Marx e Peuchet se detêm particularmente nos suicídios relacionados a manifestações de injustiça que não estão diretamente ligadas às questões econômicas – ainda que balizadas por elas – mas revelam o caráter da sociedade manifesto em um ato ligado, aparentemente, à vida privada de indivíduos então considerados não-proletários.

Três dos quatro casos de suicídio de mulheres descritos em Sobre o suicídio são de mulheres vítimas do patriarcado. Duas suicidas são mulheres burguesas, enquanto a outra é de origem popular, filha de um alfaiate. E se o trágico destino das três foi determinado pela tirania familiar própria da sociedade burguesa, isto se deu mais por questões de gênero do que por questões de classe.

Aborto: da demagogia à perspectiva socialista

No primeiro caso, uma jovem noiva recorre ao suicídio para escapar da humilhação à qual é submetida pelos seus próprios pais. Marx demonstra indignação ao denunciar a vingança covarde de quem é rotineiramente forçado à submissão na sociedade burguesa contra quem está em posição ainda mais fragilizada:

"As pessoas mais covardes, as mais incapazes de se contrapor, tornam-se intolerantes assim que podem lançar mão de sua autoridade absoluta de pessoas mais velhas. O mau uso dessa autoridade é igualmente uma compensação grosseira para o servilismo e a subordinação aos quais estas pessoas estão submetidas, de bom ou de mau grado, na sociedade burguesa".
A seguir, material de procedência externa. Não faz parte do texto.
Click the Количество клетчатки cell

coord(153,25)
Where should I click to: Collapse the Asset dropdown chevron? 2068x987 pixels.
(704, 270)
O segundo caso é o de uma mulher mantida prisioneira em casa pelo marido ciumento. Ela vê no suicídio a única maneira de pôr fim à sua angústia, já que está cercada por todos os lados pelo poder masculino.

O terceiro caso, o de uma jovem que é levada ao suicídio "pela hipocrisia social, pela ética reacionária e pelas leis burguesas que proíbem a interrupção voluntária da gravidez", tem particular relevância para nós, brasileiros. Isto porque recentemente assistimos a mais um deprimente espetáculo de demagogia protagonizado pela Igreja Católica – uma instituição feudal –, incluindo a Confederação Nacional dos Bispos do Brasil – para desgosto de quem ainda nutria alguma ilusão quanto à CNBB – no que se refere ao direito ao aborto. Os clérigos foram contra a interrupção voluntária da gravidez de uma menina de nove anos que ficou grávida após ter sido reiteradamente estuprada pelo padrasto – e foram, digamos, "menos contra" os estupros propriamente ditos.

O tema do aborto só viria a se tornar uma das principais bandeiras do movimento feminino na segunda metade do século XX, mas um século antes Marx já dava a ele uma perspectiva balizada nos pressupostos da emancipação socialista, nas páginas de uma pequenina, mas grandiosa crítica à natureza opressora da família burguesa.